— EXTRACTED TEXT —
Certain limitations may apply when using Spring Data on Java Runtimes that have encapsulation enabled.
[[mapping.mutability.mutable]]
== Mutable Objects
Mutable objects are objects whose properties are mutable.
Such objects have non-`final` fields and typically getters and setters. Consider the following class ``Person``:
====
[source,java]
----
class Person {
private String id;
private String name;
public void setId(String id) {
this.id = id;
}
public String getId() {
return this.id;
}
// Other getters/setters omitted for brevity.
}
----
====
This class above is a typical example of a mutable object.
It has setters for fields. The class is created with a no-args constructor. When Spring Data needs to change a `Person` object then changes are applied in place by setting a property directly. This means that changes become visible in the object instance that was passed to Spring Data methods such as ``save(…)``. To avoid this behavior, let's take a look at <<mapping.mutability.immutable>>.
[[mapping.mutability.immutable]]
== Immutable Objects
Immutable objects are objects that do not allow changes to the actual object instance. Immutable objects can be such that entirely prevent association with to be updated property values or that create new instances.
Spring Data supports both flavors of immutable objects. Consider the following immutable class ``Person``:
====
[source,java]
----
class Person {
private final String id;
private final String name;
public Person(String id, String name) {
this.id = id;
this.name = name;
}
public String getId() {
return this.id;
}
public String getName() {
return this.name;
}
}
----
====
The `Person` class above is fully immutable - once it's created, it cannot be changed anymore. Object instances must be created by using the constructor which takes `id` and `name` parameters.
Spring Data's `EntityReader` is able to read immutable entities from a data store. The class above declares a single constructor. Read <<mapping.mutability.constructorcreation>> for further details on how to configure additional constructors.
Store modules that provide Id generation or auditing require to set the corresponding properties when persisting an object.
This isn't possible with a class like `Person` above. Attempts to set an immutable property result in `UnsupportedOperationException`.
To enable mutability with immutable objects, the class itself must declare methods that allow for creating object instances that hold all values from the previous instance and the updated property value. Spring Data supports the following patterns:
* Value objects exposing `with…` methods (Wither-methods)
* Usage of Kotlin data classes to leverage the `.copy(…)` method
=== With methods
Value objects providing `with…` methods create a new instance of an object that carries all previous property values and has a changed value of the `with…` property, as the following example shows:
====
[source,java]
----
class Person {
private final @Id String id;
private final String name;
public Person(String id, String name) {
this.id = id;
this.name = name;
}
public Person withId(String id) {
return new Person(id, this.name);
}
// other wither methods omitted for brevity.

— PROBLEM DESCRIPTION —
In the Spring Data documentation excerpt above, condense the paragraph running from "This class above is a typical example of a mutable object" through the sentence beginning "To avoid this behavior" into a short bulleted list that keeps its main facts.

— DATASET EXCERPT —

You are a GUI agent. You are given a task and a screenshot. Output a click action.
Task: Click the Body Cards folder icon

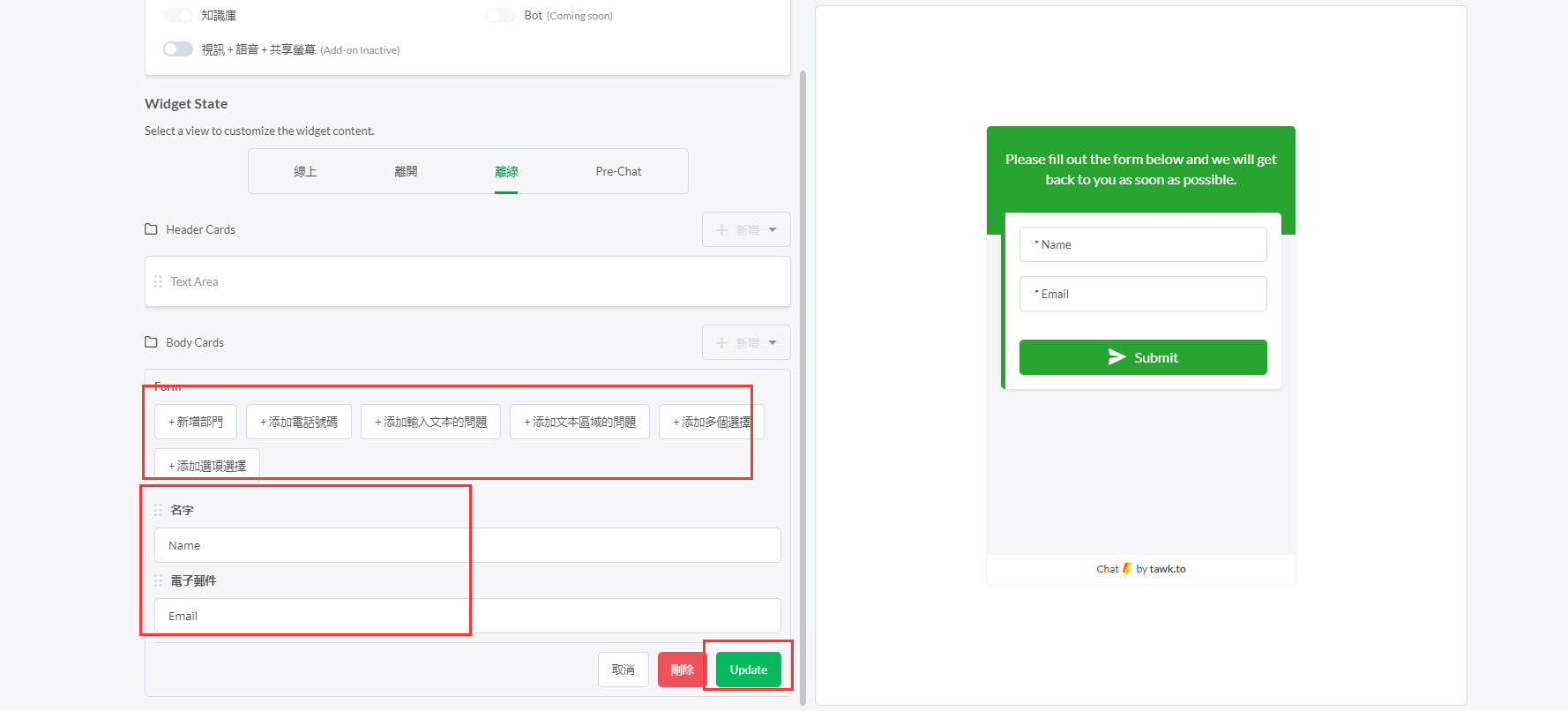click(x=151, y=342)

— RESPONSE TO THIS EXERCISE —
- The `Person` class is a typical mutable object. It has setters for its fields and is created with a no-args constructor.
- When Spring Data needs to change a `Person`, it sets properties directly, so the object is changed in place.
- As a result, the changes become visible in the instance passed to Spring Data methods such as `save(…)`.
- The section on immutable objects shows how to avoid this behavior.